» **Что сделать**
1. Изложите в двух предложениях суть отрывка о прощании с Москвой.
2. Как, согласно отрывку о прощании с Москвой, некогда называлась улица Арбат?

═══ Извлечённый текст

Прощание с Москвой, Зайцев Борис Константинович, Год: 1939

Время на прочтение: 6 минут(ы)
Зайцев Б. К. Собрание сочинений: В 5 т.
Т. 6 (доп.). Мои современники: Воспоминания. Портреты. Мемуарные повести.
М., ‘Русская книга’, 1999.

ПРОЩАНИЕ С МОСКВОЙ

Много в Москве было для нас всяческого, и радостного, и горького, и большого, и малого, и через нашу жизнь Москва прошла насквозь, проросла существа наши, людей московских. Но в судьбе некоторых из нас было и удаление из Москвы, расставание с нею…— временное ли? Или навсегда?
Есть в Москве улица Арбат. Некогда названа она была Улицей Св. Николая — по трем церквам Святителя на ней: Никола Плотник, Никола на Песках, Никола Явленный. Вокруг всякие улочки и переулочки, с именами затейливыми — Годеинский, Серебряный, Кривоарбатский. Этот последний в самой середине Арбата, рядом со зданием Военно-окружного суда — и переулок действительно кривой: назван правильно.
Вспоминая московскую свою жизнь, видишь, что и началась она и окончилась близ Арбата. На углу Спасо-Песковского было первое, юное наше пристанище, в этом Кривоарбатском последнее.
Вижу его теперь, через много лет, взором неравнодушным. Пристанище для времен революции и совсем неплохое: мы снимали в квартире артистки одной огромную комнату, сами ее обставили, устроили печку, в зимнюю стужу обогревали и боками своими. Прожили в ней полтора года. В эту-то комнату и пришел раз, поздно вечером, друг наш, издатель Гржебин. Вполголоса, в полутьме, говорили мы об отъезде: сам он уезжал в Берлин, там основывая издательство, вывозя и меня, и мою семью.
В эту комнату пришла первая иностранная виза — из Италии! Отсюда мы уезжали.
Отсюда же, мысленно, веду я рассказ и сейчас — о последних моих днях на родине.

* * *

Та весна была теплая, почти жаркий май, и довольно пыльный. Много приходилось путешествовать по учреждениям…— грязноватые лестницы, очереди, товарищи, штемпеля, бланки. ‘Из Ч. К. разрешения еще нет’, значит, опять ждать: комиссариат иностранных дел без чеки ничего не даст.

══════
═══ Блок данных

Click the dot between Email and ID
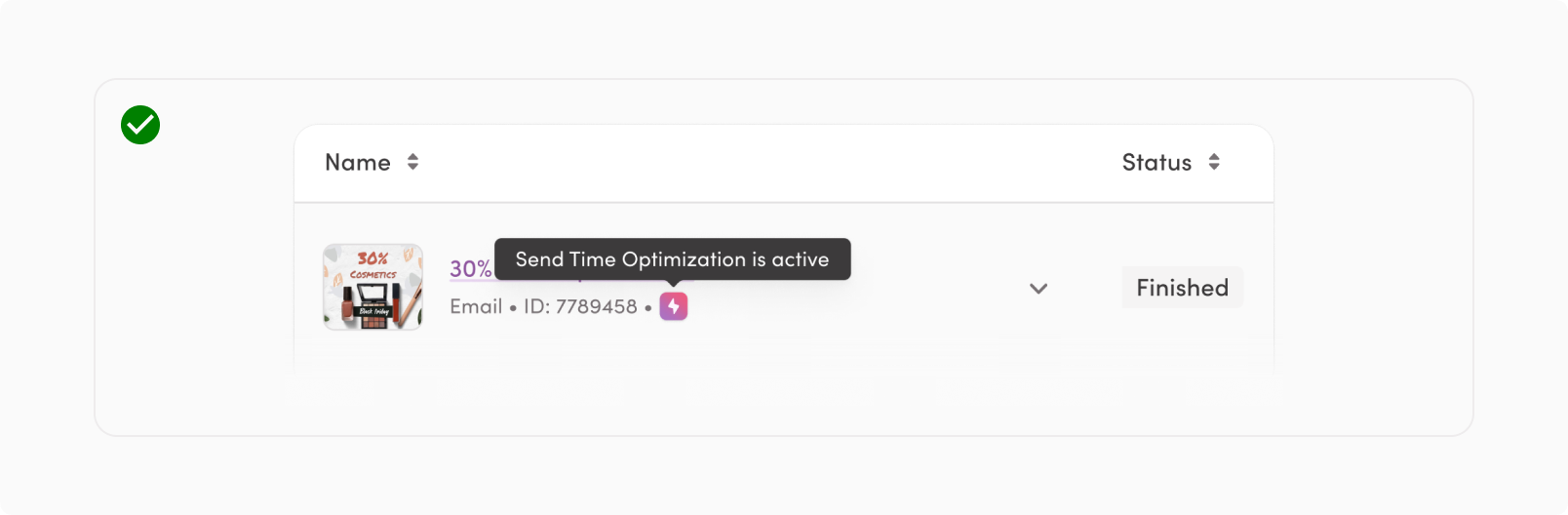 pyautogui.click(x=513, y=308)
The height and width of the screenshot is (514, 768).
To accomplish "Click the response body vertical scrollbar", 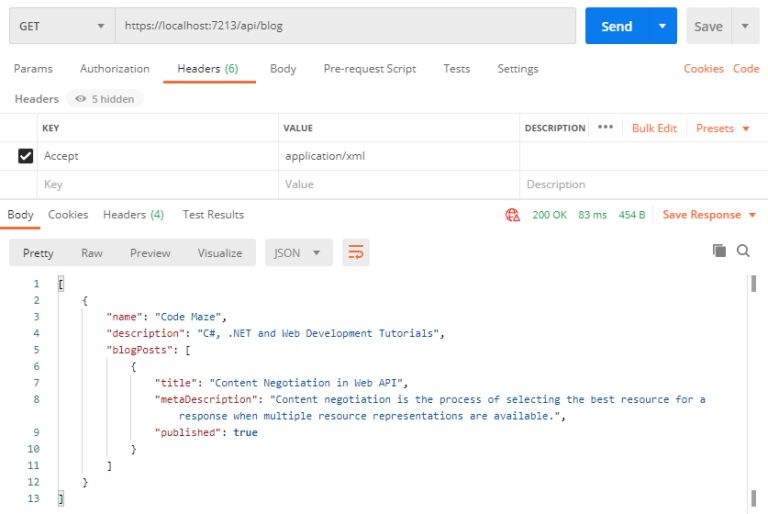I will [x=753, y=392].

══════

» **Решения задач**
1. Московская жизнь автора началась и окончилась близ Арбата: первое пристанище было на углу Спасо-Песковского, последнее — в Кривоарбатском переулке, где в квартире одной артистки полтора года снимали огромную комнату. В эту комнату пришел издатель Гржебин, уезжавший в Берлин и вывозивший автора с семьей, сюда же пришла первая иностранная виза из Италии, и отсюда они уезжали.

2. Улицей Св. Николая — по трем церквам Святителя на ней.